(Brief 1) Reproduce the section of the passage on ingesting large documents into a vector database from "This section describes" to "Milvus embedding model.".
(Brief 2) Write out the lines of the records from the line with "The image size is (1049, 518)." to the line with "[x=111, y=6]", including both of those lines, and leave the pictures out.

(Selection)

^^^^^^^^

This section describes the process of ingesting large documents (terabytes or more) into a vector database from a Cloud Object Storage (COS) bucket for efficient and rapid indexing.

It contains the following key parts:
- Vector Index Creation:
  * For `Elasticsearch`: It initializes a vector index with either **sparse** or **dense** embeddings, depending on the selected Elasticsearch embedding model.
  * For `Milvus`:
     - Initializes a vector index with either **dense embeddings** or **hybrid search** (dense + BM25 sparse embeddings), based on the `milvus_hybrid_search` parameter. If hybrid search is enabled, it creates a new collection with **IVF_FLAT for dense** and **BM25 for sparse** indexing. Otherwise, it only adds **dense embeddings**.
     - Initializes the selected Milvus embedding model.
     - Initializes a RemoteBulkWriter object linked to the Milvus-associated Cloud Object Store bucket for bulk indexing.
- Document Processing:
  * Reads the input `.tar` files from the input COS bucket for document ingestion.
  * Extracts and processes all pdf contents from the tar archieves to create documents.
- Indexing Process:
  * For `Elasticsearch`: Bulk indexes the processed documents into the Elasticsearch vector index.
  * For `Milvus`:
    - Adds processed documents to the RemoteBulkWriter for storage in the Milvus-associated COS bucket.
    - Bulk indexes the processed data files from the Milvus-associated COS bucket into the Milvus vector index. This can be tracked using the generated task_id.

**Note**: It is recommended to run this section in a Python environment on Cloud Pak for Data software with a GPU-enabled or higher vCPU and RAM hardware configuration, as generating embeddings and processing such large datasets requires significant memory.

^^^^^^^^

(Data for this task)
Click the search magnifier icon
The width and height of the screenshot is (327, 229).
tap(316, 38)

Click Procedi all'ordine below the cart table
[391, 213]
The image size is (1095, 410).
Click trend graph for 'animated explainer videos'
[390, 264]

^^^^^^^^

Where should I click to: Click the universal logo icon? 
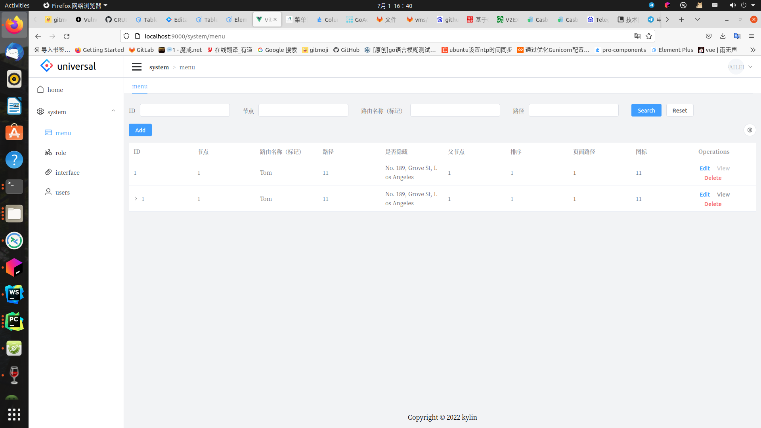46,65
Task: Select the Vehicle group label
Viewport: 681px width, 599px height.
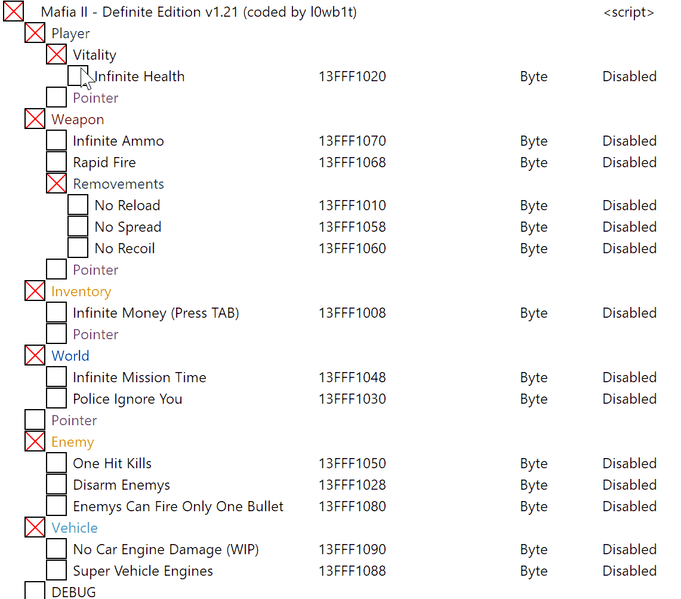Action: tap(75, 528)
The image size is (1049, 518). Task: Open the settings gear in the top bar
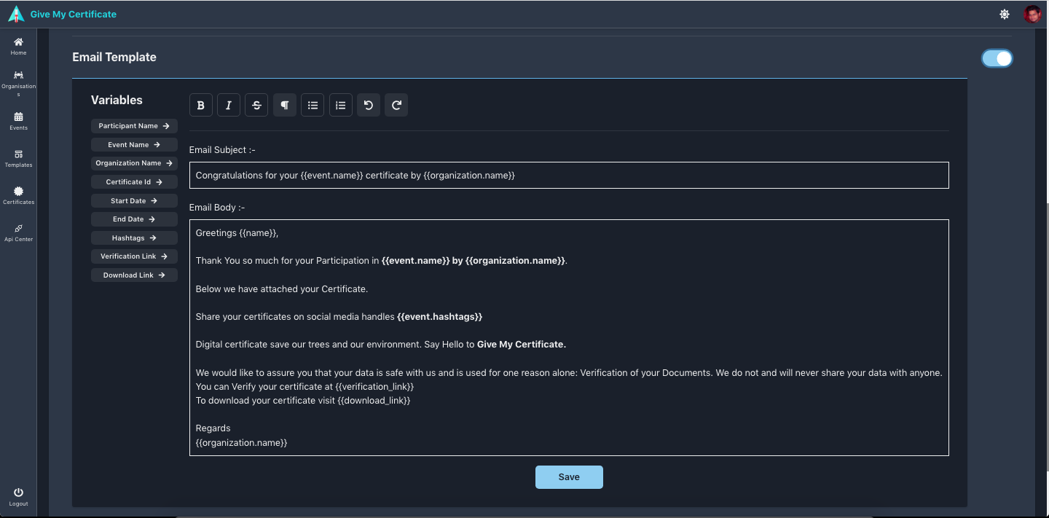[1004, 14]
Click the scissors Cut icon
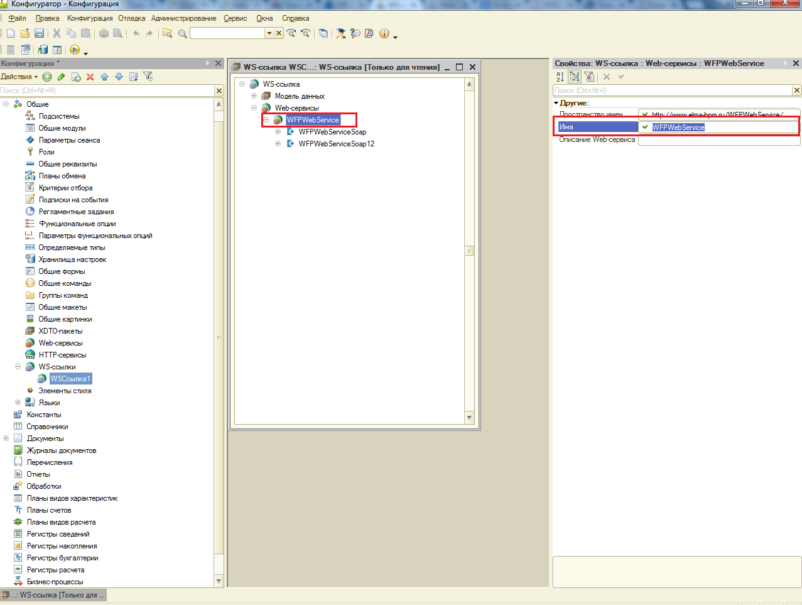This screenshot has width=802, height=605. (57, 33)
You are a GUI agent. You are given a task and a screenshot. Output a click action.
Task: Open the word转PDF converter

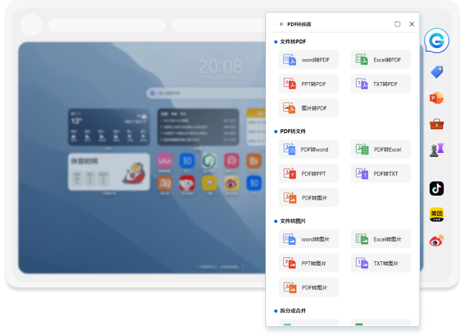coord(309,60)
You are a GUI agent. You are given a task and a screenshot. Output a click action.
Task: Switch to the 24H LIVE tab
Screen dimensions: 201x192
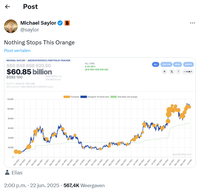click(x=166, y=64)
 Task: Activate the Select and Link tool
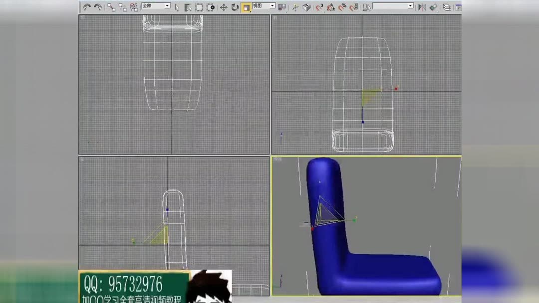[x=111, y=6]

^^^^^^^^

(Exercise response 1)
This section describes the process of ingesting large documents (terabytes or more) into a vector database from a Cloud Object Storage (COS) bucket for efficient and rapid indexing.

It contains the following key parts:
- Vector Index Creation:
  * For `Elasticsearch`: It initializes a vector index with either **sparse** or **dense** embeddings, depending on the selected Elasticsearch embedding model.
  * For `Milvus`:
     - Initializes a vector index with either **dense embeddings** or **hybrid search** (dense + BM25 sparse embeddings), based on the `milvus_hybrid_search` parameter. If hybrid search is enabled, it creates a new collection with **IVF_FLAT for dense** and **BM25 for sparse** indexing. Otherwise, it only adds **dense embeddings**.
     - Initializes the selected Milvus embedding model.

(Exercise response 2)
The image size is (1049, 518). Task: Open the settings gear in the top bar
[1004, 14]
Click the scissors Cut icon
This screenshot has width=802, height=605. (57, 33)
You are a GUI agent. You are given a task and a screenshot. Output a click action.
Task: Open the word转PDF converter

coord(309,60)
You are a GUI agent. You are given a task and a screenshot. Output a click action.
Task: Switch to the 24H LIVE tab
Screen dimensions: 201x192
click(x=166, y=64)
 Task: Activate the Select and Link tool
[x=111, y=6]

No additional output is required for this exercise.